Source records Start Marker

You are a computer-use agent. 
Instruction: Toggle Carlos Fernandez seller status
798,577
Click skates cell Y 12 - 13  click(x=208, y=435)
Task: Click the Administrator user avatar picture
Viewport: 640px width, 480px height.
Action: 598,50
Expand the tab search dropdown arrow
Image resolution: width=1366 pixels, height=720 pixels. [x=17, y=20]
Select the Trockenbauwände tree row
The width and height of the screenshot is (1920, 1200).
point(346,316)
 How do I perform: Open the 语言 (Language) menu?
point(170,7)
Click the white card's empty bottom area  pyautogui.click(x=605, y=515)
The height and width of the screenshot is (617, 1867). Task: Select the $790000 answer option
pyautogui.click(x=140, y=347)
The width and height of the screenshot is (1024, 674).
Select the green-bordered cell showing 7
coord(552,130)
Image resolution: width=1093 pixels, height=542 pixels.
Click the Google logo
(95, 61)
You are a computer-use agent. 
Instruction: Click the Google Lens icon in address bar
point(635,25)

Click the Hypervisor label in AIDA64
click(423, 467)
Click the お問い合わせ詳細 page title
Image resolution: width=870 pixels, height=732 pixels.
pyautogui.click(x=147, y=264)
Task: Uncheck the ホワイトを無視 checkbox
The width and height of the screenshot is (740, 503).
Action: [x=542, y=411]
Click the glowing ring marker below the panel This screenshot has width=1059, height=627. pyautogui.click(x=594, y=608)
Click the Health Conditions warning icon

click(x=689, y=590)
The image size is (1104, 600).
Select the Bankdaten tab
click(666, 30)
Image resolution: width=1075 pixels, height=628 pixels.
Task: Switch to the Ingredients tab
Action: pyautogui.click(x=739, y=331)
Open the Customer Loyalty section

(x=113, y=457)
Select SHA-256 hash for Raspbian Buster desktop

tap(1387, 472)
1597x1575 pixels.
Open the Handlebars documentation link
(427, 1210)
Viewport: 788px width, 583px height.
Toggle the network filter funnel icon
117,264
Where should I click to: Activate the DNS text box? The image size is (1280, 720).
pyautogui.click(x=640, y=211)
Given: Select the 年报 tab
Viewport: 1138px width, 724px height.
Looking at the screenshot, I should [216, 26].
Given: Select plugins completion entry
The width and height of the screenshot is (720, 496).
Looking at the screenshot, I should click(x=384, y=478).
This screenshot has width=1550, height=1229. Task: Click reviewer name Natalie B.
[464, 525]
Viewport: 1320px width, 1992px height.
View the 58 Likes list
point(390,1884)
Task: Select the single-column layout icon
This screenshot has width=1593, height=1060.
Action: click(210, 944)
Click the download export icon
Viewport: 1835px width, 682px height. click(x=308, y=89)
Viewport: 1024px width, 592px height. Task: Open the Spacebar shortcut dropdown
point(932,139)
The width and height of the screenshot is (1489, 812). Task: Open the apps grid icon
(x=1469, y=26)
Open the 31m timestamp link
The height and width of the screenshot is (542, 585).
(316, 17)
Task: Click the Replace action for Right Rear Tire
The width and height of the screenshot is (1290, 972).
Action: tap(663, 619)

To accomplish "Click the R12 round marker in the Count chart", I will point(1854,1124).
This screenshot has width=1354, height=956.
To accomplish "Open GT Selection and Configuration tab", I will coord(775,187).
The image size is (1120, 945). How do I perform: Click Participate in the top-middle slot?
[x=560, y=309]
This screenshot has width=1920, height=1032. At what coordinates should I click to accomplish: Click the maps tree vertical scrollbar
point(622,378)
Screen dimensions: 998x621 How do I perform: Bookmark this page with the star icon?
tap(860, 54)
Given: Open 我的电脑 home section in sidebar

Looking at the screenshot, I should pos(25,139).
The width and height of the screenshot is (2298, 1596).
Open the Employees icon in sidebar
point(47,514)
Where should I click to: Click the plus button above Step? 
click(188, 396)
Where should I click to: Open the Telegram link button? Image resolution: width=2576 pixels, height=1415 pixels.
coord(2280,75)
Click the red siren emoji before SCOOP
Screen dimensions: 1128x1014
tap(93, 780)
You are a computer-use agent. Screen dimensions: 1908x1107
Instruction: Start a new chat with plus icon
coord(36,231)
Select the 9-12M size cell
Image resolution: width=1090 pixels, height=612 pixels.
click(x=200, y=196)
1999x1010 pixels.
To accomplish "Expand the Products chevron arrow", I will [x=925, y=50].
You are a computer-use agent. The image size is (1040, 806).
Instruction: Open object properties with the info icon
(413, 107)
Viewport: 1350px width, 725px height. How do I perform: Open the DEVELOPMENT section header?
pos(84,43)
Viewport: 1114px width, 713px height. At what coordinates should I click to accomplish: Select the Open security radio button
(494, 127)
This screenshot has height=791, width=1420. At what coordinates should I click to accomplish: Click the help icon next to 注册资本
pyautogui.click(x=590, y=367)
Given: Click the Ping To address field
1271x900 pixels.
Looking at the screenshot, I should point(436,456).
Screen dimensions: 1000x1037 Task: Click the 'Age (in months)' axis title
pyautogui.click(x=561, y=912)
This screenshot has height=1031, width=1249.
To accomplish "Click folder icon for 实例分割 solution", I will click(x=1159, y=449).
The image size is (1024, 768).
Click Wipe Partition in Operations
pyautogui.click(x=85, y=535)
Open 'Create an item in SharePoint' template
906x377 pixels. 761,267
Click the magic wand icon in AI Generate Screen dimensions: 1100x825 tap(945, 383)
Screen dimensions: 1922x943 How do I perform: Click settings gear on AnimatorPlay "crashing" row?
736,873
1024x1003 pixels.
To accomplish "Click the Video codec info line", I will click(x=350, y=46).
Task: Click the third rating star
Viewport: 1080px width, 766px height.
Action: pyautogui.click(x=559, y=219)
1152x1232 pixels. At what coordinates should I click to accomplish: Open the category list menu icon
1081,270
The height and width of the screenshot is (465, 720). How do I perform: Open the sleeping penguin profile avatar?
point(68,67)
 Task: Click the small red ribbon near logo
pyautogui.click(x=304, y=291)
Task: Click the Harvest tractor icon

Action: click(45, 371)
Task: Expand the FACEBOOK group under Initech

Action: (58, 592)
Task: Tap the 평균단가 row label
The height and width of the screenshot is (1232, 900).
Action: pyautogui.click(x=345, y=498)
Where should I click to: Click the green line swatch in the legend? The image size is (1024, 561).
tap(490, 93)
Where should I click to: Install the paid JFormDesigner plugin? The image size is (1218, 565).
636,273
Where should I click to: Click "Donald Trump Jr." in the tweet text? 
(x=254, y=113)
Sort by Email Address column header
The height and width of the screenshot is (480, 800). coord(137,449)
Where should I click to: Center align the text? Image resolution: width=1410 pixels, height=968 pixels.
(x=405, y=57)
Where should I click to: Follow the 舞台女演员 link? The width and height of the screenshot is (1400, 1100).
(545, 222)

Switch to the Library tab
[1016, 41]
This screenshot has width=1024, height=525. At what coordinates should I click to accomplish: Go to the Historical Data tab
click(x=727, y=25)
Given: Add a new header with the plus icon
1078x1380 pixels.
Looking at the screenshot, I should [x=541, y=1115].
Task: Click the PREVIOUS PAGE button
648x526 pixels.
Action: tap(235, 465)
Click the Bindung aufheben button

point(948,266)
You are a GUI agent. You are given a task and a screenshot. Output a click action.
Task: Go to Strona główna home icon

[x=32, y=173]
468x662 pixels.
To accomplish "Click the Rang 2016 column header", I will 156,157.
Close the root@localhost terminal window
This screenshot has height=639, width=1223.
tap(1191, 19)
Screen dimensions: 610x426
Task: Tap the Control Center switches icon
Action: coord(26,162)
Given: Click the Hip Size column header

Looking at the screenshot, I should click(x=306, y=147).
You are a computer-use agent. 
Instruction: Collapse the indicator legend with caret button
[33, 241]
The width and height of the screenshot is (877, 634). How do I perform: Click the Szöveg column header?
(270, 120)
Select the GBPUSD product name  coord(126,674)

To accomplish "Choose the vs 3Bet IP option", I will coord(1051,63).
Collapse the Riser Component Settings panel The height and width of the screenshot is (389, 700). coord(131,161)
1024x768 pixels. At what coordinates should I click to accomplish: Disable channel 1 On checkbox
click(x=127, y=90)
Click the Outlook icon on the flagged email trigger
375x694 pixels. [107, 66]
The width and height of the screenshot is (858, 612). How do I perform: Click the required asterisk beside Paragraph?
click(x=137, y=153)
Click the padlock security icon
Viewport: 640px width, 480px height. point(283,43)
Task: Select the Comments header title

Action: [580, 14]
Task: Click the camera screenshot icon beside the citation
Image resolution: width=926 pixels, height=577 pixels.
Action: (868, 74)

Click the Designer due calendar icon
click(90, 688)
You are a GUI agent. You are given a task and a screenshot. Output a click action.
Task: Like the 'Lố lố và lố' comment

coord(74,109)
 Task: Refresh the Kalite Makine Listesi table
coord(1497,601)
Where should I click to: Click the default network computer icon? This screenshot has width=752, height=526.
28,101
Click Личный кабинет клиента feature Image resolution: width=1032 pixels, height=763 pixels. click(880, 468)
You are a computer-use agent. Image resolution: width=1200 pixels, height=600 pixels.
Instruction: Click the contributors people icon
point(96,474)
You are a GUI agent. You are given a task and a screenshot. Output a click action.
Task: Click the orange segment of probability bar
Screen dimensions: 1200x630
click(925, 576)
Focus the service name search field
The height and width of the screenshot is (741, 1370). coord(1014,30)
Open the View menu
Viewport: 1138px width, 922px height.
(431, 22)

Source records End Marker

Problem to solve -
Only lines with the string "panel" belong in the answer; copy each of them from the listing.

Solution to the exercise -
Click the glowing ring marker below the panel This screenshot has width=1059, height=627. pyautogui.click(x=594, y=608)
Collapse the Riser Component Settings panel The height and width of the screenshot is (389, 700). coord(131,161)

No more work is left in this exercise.